▶ _Teks Dokumen_:
#####

Minggu, 26 Januari 2014

miskin iman ataukah miskin harta

Curhat Perempuan Melarat
kepada
Imam Hambali
Ahmad bin Muhammad bin
Hanbal
bin Hilal Asy Syaibani (Imam
Hambali) suatu ketika dihampiri
perempuan muda yang hendak
mencurahkan isi hatinya.
Perempuan ini sedang dihantui
perasaan bersalah atas sikapnya
beberapa waktu yang lalu.
Mula-mula ia menceritakan
kondisi serba kekurangan
bersama ketiga anaknya yang
masih kecil-kecil. Keadaan ini
terpaksa ia hadapi karena sang
suami yang menjadi tulang
punggung keluarga telah lama
meninggal dunia.
Untuk bertahan hidup,
perempuan itu mengandalkan
profesinya sebagai pemintal
benang. Malam ia memintal,
siang
ia menjualnya. Fasilitas yang
amat
terbatas membuatnya tetap
melarat dengan pekerjaan ini.
"Karena tidak memiliki lampu di
dalam rumah, untuk memulai
memintal benang, saya terpaksa
menunggu cahaya bulan
purnama,” tutur perempuan
malang ini.

#####

▶ _Data yang Diberikan_:
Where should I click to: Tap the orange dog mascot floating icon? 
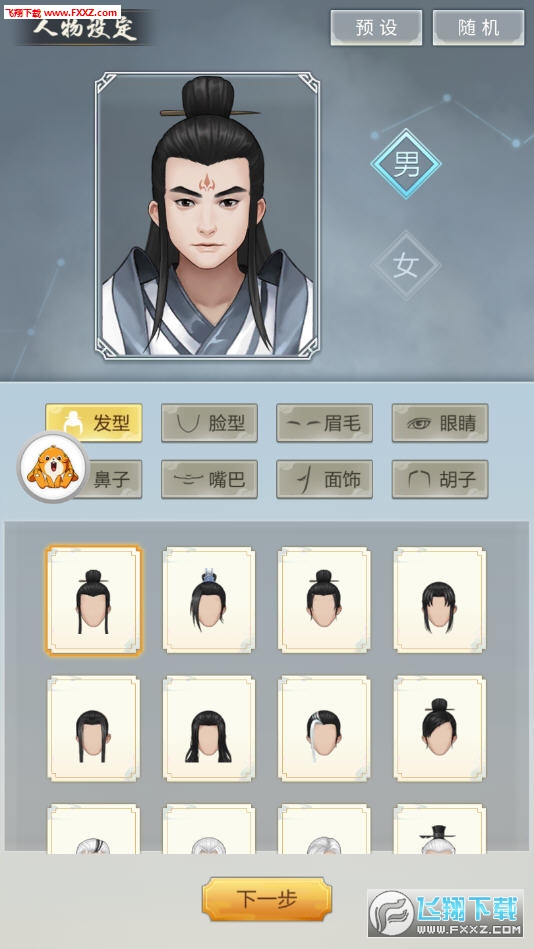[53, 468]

#####

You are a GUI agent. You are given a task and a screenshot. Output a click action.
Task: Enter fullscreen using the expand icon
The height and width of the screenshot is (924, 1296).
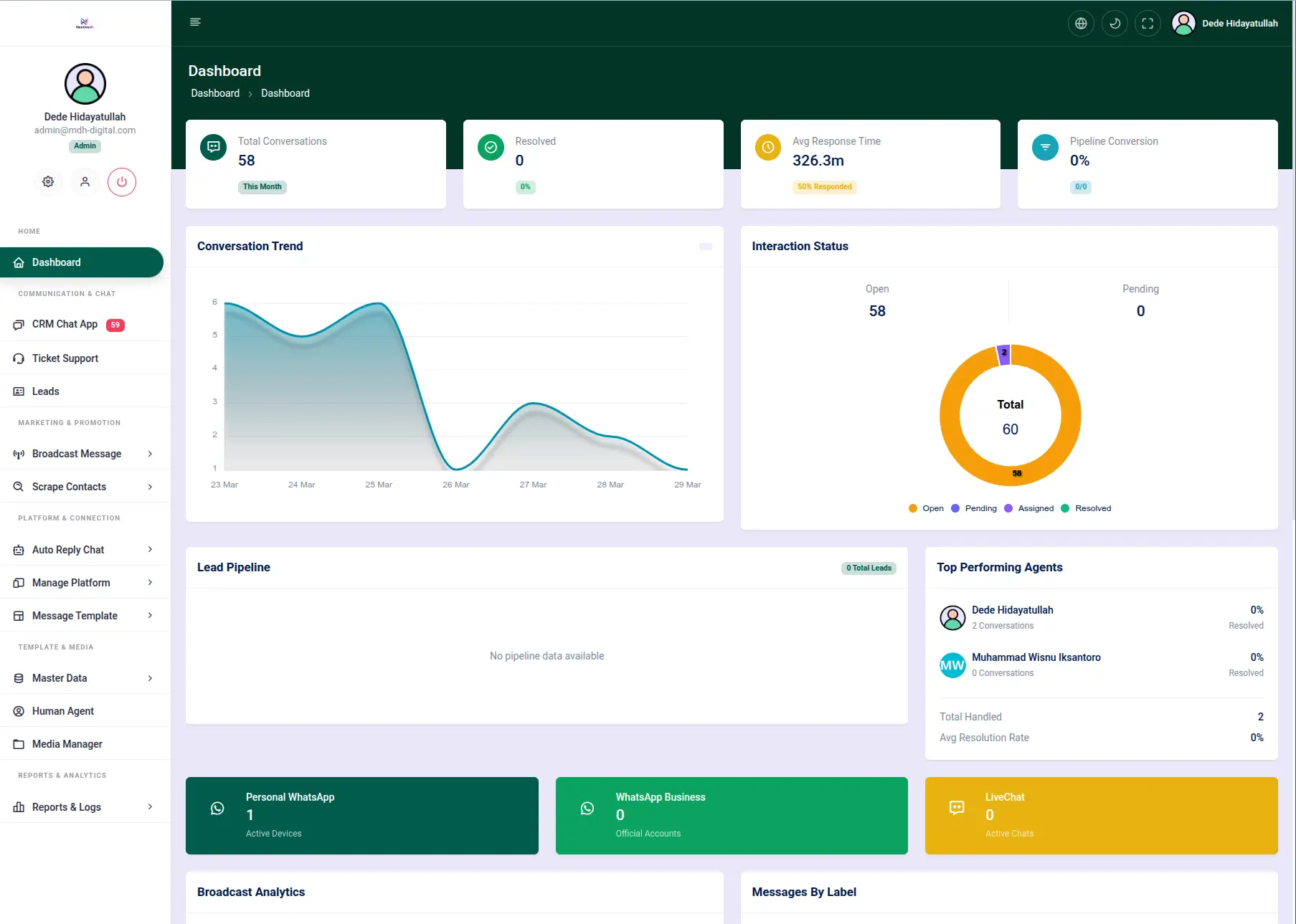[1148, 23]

#####

▶ _Soal 1_:
Kutip dengan persis bagian kisah tentang Imam Hambali yang dimulai dari "Perempuan ini sedang" dan berakhir pada "meninggal dunia.".
▶ _Soal 2_:
Menurut kisah tentang Imam Hambali, apa profesi yang diandalkan perempuan itu untuk bertahan hidup?

▶ _Jawaban Tugas 1_:
Perempuan ini sedang dihantui
perasaan bersalah atas sikapnya
beberapa waktu yang lalu.
Mula-mula ia menceritakan
kondisi serba kekurangan
bersama ketiga anaknya yang
masih kecil-kecil. Keadaan ini
terpaksa ia hadapi karena sang
suami yang menjadi tulang
punggung keluarga telah lama
meninggal dunia.

▶ _Jawaban Tugas 2_:
Ia bekerja sebagai pemintal benang.